(Records taken from a collection)
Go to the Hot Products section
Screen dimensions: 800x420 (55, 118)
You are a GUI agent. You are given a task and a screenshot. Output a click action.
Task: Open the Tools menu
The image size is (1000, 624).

Brief |
Swap "Hot Products" for "Featured Products" throughout the records above, and write out all of their lines again with nothing else changed.

Correct result |
Go to the Featured Products section
Screen dimensions: 800x420 (55, 118)
You are a GUI agent. You are given a task and a screenshot. Output a click action.
Task: Open the Tools menu
The image size is (1000, 624).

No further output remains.